TOKYO — The closure of a major Japanese airport flooded by a typhoon is raising worries about the impact on tourist traffic, mostly from China and Southeast Asia, as well as on exporting computer chips and other goods.

Kansai International Airport officials said Wednesday they weren’t sure when the airport will reopen. Although a damaged runway had been mostly cleared, other equipment to ensure safe flying wasn’t operating.

Visitors are worried and some are rushing to change flights. About 3,000 passengers stranded at the airport overnight were given blankets and biscuits until they gradually left by boats and buses.

Japan has long had a reputation for transportation that runs like clockwork. But even that couldn’t hold up to the fury of Typhoon Jebi, which had 100 mph winds that destroyed buildings, cut off power to more than 400,000 households and left 11 people dead and 300 injured.

Adding to the damage was a tanker that slammed into the side of a bridge connecting the airport, built on landfills, to the mainland, further crippling transport. No one was injured in the crash.

The airport served 28 million passengers last year, and that number is expected to grow as Japan opens up to tourism in recent years to keep its economy going.
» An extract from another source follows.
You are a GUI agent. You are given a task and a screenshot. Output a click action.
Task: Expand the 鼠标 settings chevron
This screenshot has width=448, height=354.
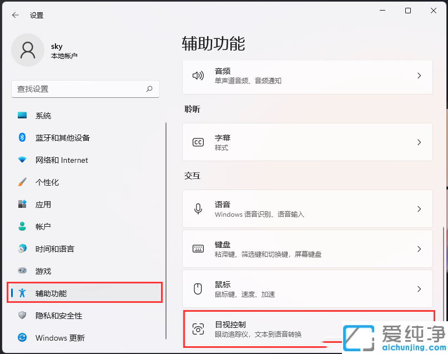[420, 288]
It serves Osaka as well as the port city of Kobe and the ancient capital of Kyoto, all popular destinations for tourists.

Kansai airport is critical for business as well, exporting $50 billion worth of goods, mostly computer chips, electronics parts and other machinery, primarily to Asian destinations such as China and South Korea, but also to the U.S. and Europe, according to Osaka Customs.

It also handles nearly $36 billion worth of imports, mostly medical goods, every year.

Yamaji Kota of Toshiba Corp.’s memory business said the company generally relied on Kansai airport to send memory chips to assembly plants in China and Taiwan, but because of the typhoon, it was switching to other airports.